La Cour suprême du Sénégal a rejeté les pourvois introduits par le journaliste Pape Alé Niang et l’écrivain Mody Niang contre l’arrêt n°353 rendu en mai 2025 par la Cour d’appel de Dakar dans l’affaire de diffamation qui les oppose à l’ancien directeur du Centre des œuvres universitaires de Dakar (COUD), Cheikh Oumar Anne.
Dans sa décision, la haute juridiction a estimé que les juges d’appel avaient suffisamment motivé leur arrêt et correctement appliqué la loi, notamment les dispositions de l’Article 264 du Code pénal sénégalais relatives à la diffamation.
Condamnation initiale confirmée
L’affaire remonte à un jugement rendu le 27 octobre 2020 par le Tribunal de grande instance hors classe de Dakar. À l’époque, les deux prévenus avaient été reconnus coupables de diffamation pour des propos tenus dans l’ouvrage intitulé « Scandale au cœur de la République : le dossier COUD ».
Ils avaient été condamnés chacun à trois mois d’emprisonnement avec sursis, à une amende de 200 000 FCFA, ainsi qu’au paiement solidaire de 10 millions de FCFA de dommages et intérêts au profit de la partie civile, Cheikh Oumar Anne.
Saisie en appel, la Cour d’appel de Dakar avait partiellement infirmé cette décision, ramenant les dommages et intérêts à 5 millions de FCFA pour toutes causes de préjudice confondues, tout en confirmant le principe de la culpabilité.
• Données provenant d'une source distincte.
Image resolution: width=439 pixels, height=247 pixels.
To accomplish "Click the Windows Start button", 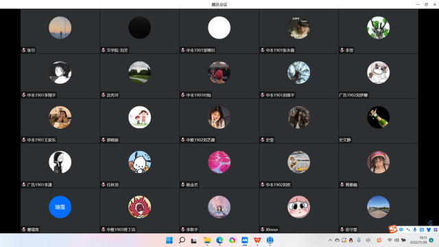I will 169,240.
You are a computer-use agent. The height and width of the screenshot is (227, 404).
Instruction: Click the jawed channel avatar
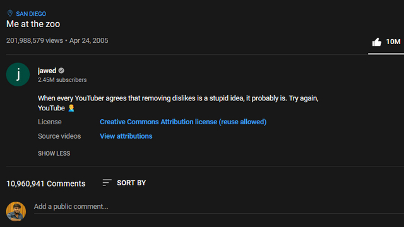pyautogui.click(x=18, y=74)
La question de la bonne foi au cœur du pourvoi
Devant la Cour suprême, les requérants soutenaient que les juges d’appel avaient violé l’article 264 du Code pénal en refusant de reconnaître leur bonne foi. Selon leur argumentation, les faits évoqués dans leur livre reposaient sur des éléments tirés d’un rapport de l’Office national de lutte contre la fraude et la corruption (OFNAC) qu’ils affirmaient avoir exploité dans le cadre d’un travail d’information.
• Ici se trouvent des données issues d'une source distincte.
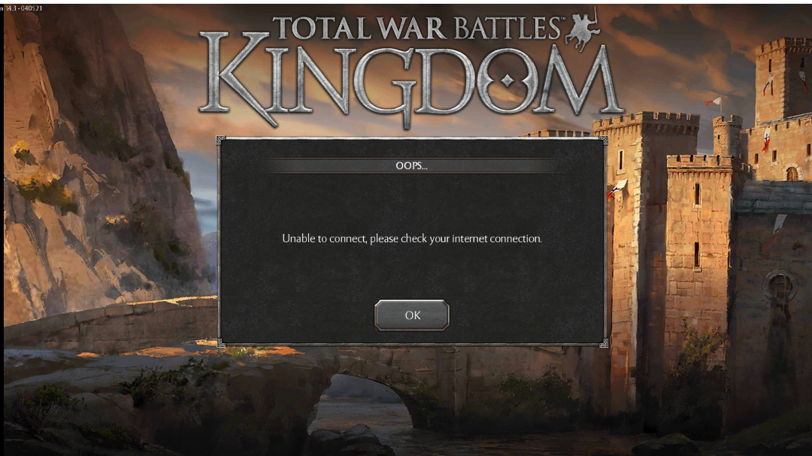
Task: Click the arched doorway on the upper castle wall
Action: pos(792,173)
Mais la Cour suprême a validé l’analyse des juges d’appel, qui avaient relevé plusieurs écarts entre les affirmations des auteurs et le contenu réel du rapport de l’OFNAC.
Des extrapolations jugées trompeuses
Dans leur arrêt, les magistrats d’appel avaient notamment constaté que le rapport de l’OFNAC ne faisait pas état du recrutement de 400 agents par un seul acte, mais évoquait plutôt une augmentation du personnel de 155 employés originaires de Ndioum.
Ils avaient également relevé que le document ne mentionnait pas que Cheikh Oumar Anne percevait 450 millions de FCFA par mois pour l’achat de légumes, mais indiquait plutôt que 150 millions de FCFA étaient remis au régisseur pour l’achat de denrées, dans le cadre d’une régie d’avance dont les dépenses étaient justifiées a posteriori.
De même, contrairement aux affirmations contenues dans l’ouvrage, le rapport ne recommandait pas explicitement que Cheikh Oumar Anne soit relevé de ses fonctions ni écarté de toute nomination à la tête d’un organisme public, ni l’ouverture d’une information judiciaire.
Absence de prudence et de mesure
Pour les juges, si l’objectif d’information du public sur la gestion des deniers publics pouvait être considéré comme légitime, les auteurs n’ont pas fait preuve de la prudence et de la mesure nécessaires dans l’expression.
La cour d’appel avait ainsi estimé que leurs « affirmations péremptoires, extrapolations trompeuses et généralisations abusives » traduisaient une mauvaise foi et une certaine animosité personnelle.
La Cour suprême a jugé ces motifs suffisants pour écarter le moyen soulevé par les requérants et a donc rejeté leurs pourvois.
Condamnation aux dépens
Par cette décision définitive, la Cour suprême du Sénégal confirme la condamnation prononcée par la juridiction d’appel et met les dépens à la charge de Pape Alé Niang et Mody Niang.
Cette affaire, qui a suscité un large débat sur la liberté d’expression et la responsabilité des auteurs et journalistes, trouve ainsi son épilogue judiciaire au sommet de la hiérarchie des juridictions sénégalaises.